Michael Richards walked for the first time again May 29, his family said. Wednesday night he left the ICU, and since then his health has continued to improve. Richards is — for the most part — able to walk, talk and enjoy his games again, the family said.
“The main thing about this recovery is going to be about the mental aspect, not the physical aspect,” said his stepfather, Gary Powell. “He knows in his mind because he's an athlete that he can do this, but he is going to need to be reminded of all the support he has. Although Michael is mature, he's still a kid — he's still processing this in his mind.”
He doesn't remember
The family has talked to Richards about the events that led to his hospitalization, but he does not remember being shot. His last memory that night is leaving Thunder Alley just a few minutes before the game was over.
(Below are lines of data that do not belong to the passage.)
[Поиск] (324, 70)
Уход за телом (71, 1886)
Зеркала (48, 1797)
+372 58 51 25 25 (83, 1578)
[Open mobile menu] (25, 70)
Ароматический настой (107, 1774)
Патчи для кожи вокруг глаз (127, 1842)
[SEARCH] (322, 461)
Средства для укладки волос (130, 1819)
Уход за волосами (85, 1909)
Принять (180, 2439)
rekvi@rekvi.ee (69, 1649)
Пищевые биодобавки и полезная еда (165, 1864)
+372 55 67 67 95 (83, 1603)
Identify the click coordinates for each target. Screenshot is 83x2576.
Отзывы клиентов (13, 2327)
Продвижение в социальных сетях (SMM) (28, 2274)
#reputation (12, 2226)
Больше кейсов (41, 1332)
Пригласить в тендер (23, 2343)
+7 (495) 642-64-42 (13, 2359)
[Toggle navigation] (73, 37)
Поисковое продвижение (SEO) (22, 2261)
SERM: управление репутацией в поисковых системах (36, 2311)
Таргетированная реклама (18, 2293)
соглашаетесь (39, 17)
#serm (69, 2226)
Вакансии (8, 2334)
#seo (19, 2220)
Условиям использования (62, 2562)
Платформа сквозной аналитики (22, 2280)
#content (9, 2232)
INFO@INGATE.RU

“I said, ‘You died and they brought you back,' and you could see tears was just rolling,” Quinn-Powell said. “He's not a big crier, but I told him it's OK.”
On Saturday, Quinn-Powell, Powell and Richards Sr., gathered in a hospital waiting room to talk about their son's recovery. Michael Richards still is not interested in sharing his story with the media, they said.
Doctors are keeping a close eye on Richards, but the major procedures are likely behind him, they said. After he leaves the hospital he will undergo intensive rehabilitation that could last 18 months.
The family said the event has given them an opportunity to pause and think about the significance of their children's lives. Richards has a 28-year-old sister, Sophia, and an entourage of friends.
About 75 of them — mostly girls — were lined up down the hospital corridor when Quinn-Powell arrived at OU Medical Center from Minden, La., where she and Powell live. The entourage showed up in full force again for a blood drive at Quail Springs Mall on May 27.
“For this to happen to Michael and he's a very good kid — this shows it could happen to anyone's kid, anyone's child,” Quinn-Powell said.
Thunder representatives have showed up at the hospital several times since the shooting, but on Friday Richards got a personal visit from one of the players. The family won't say who it was, but they said the visit meant a lot to their son.
“That's my wife and she couldn't even tell me who it was,” Powell said. “We're very humble people and we're just thankful of what they do.”
The team has provided moral support as well as hats and T-shirts, said Quinn-Powell. A new pair of orange and blue Nike N7 Zoom KDIV's — Thunder star Kevin Durant's signature line — brings Richards' tennis shoe collection to 151, the elder Richards said.
But perhaps the most significant memento Richards will take from the experience is the T-shaped scar that runs down the front of his chest.
While other fans line up for Thunder tattoos and knickknacks to remind them of the team's unprecedented season, Richards — surrounded by friends and family at the hospital two miles northwest of Chesapeake Energy Arena — takes with him a relic he'll remember for a lifetime.
“We'll have a real Thunder tattoo,” his dad said.
I really believe he's going to overcome this.”